Erst- und Zweitstimme
Bei den Wahlen zum Sächsischen Landtag haben die Wähler zwei Stimmen. Mit der ersten Stimme werden die Direktkandidaten für den jeweiligen Wahlkreis, mit der zweiten Stimme die Kandidatenlisten von Parteien oder Wählervereinigungen gewählt. Unterm Strich wählt man mit der Zweitstimme eine Partei und beeinflusst so die Anzahl der Sitze einer Partei im Parlament, während mit der Erststimme einzelne Kandidaten gewählt werden.
Fünf-Prozent-Hürde
Für den Landtag als auch für den Bundestag gilt die Fünf-Prozent-Hürde, nach der eine Partei landesweit mindestens fünf Prozent der gültigen abgegebenen Stimmen auf sich vereinen muss, damit deren Vertreter in das Parlament einziehen können.
Legislaturperiode
Die Legislaturperiode ist der Zeitraum, für welchen ein Parlament gewählt wird. Der Sächsische Landtag wird für eine Wahlperiode von fünf Jahren gewählt.
Fraktionen
In der Regel besteht ein Landtag aus mehreren Fraktionen. Als Fraktion wird ein Zusammenschluss von Abgeordneten in einem Parlament oder anderen politischen Gremien (zum Beispiel einem Gemeinderat) bezeichnet, der auf freiwilliger Basis geschieht. Überwiegend gehören die Mitglieder einer Fraktion derselben Partei an. Sinn und Zweck ist es, politische Interessen und Ziele gemeinsam durchzusetzen.
Wahl
Im Sächsischen Landtag sitzen mindestens 120 Abgeordnete. Die eine Hälfte wird in den 60 Wahlkreisen direkt gewählt (Erststimme), die andere Hälfte gelangt über die Zweitstimme, also über die Wahl der Listen ins Parlament. Bei der Wahl der Wahlkreisabgeordneten ist ausschlaggebend, welcher Kandidat die meisten Stimmen (»einfache Mehrheit«) auf sich vereint.
Fraktionsdisziplin
Die Abgeordneten sind laut Grundgesetz, Artikel 38, »Vertreter des ganzen Volkes, an Aufträge und Weisungen nicht gebunden und nur ihrem Gewissen unterworfen«. In der Praxis jedoch formulieren die Parlamentsfraktionen meist eine Fraktionsdisziplin, die überspitzt auch als »Fraktionszwang« bezeichnet wird. Das bedeutet, dass innerhalb von Fraktionen bereits vor einer Abstimmung im Parlament intern in den Fraktionen diskutiert und abgestimmt wird und dieses Ergebnis dann als bindend gilt. Ein echter Zwang, dass sich die einzelnen Abgeordneten daran zu halten haben, existiert jedoch nicht und wäre verfassungswidrig.

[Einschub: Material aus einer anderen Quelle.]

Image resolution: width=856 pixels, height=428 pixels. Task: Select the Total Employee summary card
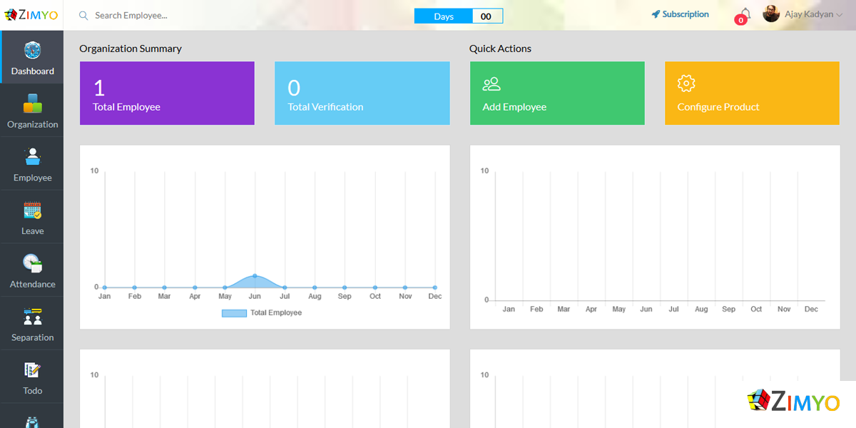tap(167, 93)
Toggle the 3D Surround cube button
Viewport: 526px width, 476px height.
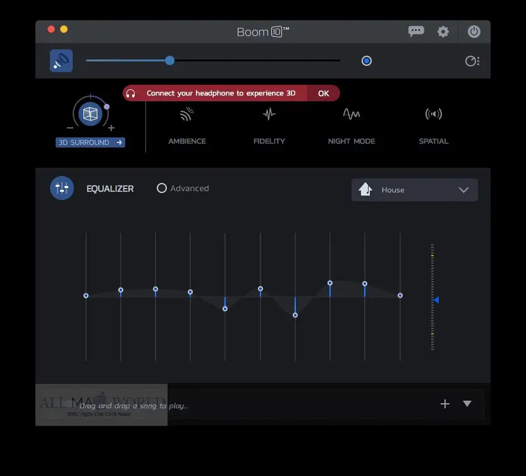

Der Bundestag und die Länderparlamente sind die Stellen, bei denen jeder Bürger eine Petition einreichen kann. Diese Bitten und Beschwerden können sehr persönlicher Natur sein als auch allgemeine politische Fragen betreffen. Sie können von Einzelpersonen aber auch in gemeinschaftlicher Form zum Beispiel von Initiativen oder Verbänden eingereicht werden.
- Website Deutscher Bundestag Weiterführende Informationen zu Petitionen und deren Bearbeitung beim Bund
- Website Sächsischer Landtag Weiterführende Informationen zu Petitionen und deren Bearbeitung in Sachsen
Direkte Demokratie auf Landesebene
Neben der Gesetzgebung durch das Parlament gibt es auf Landesebene auch das direktdemokratische Verfahren der Volksgesetzgebung. Die nachfolgenden Erläuterungen beziehen sich dabei nur auf das im Freistaat Sachsen vorgesehene Verfahren und die hier geltenden Bedingungen.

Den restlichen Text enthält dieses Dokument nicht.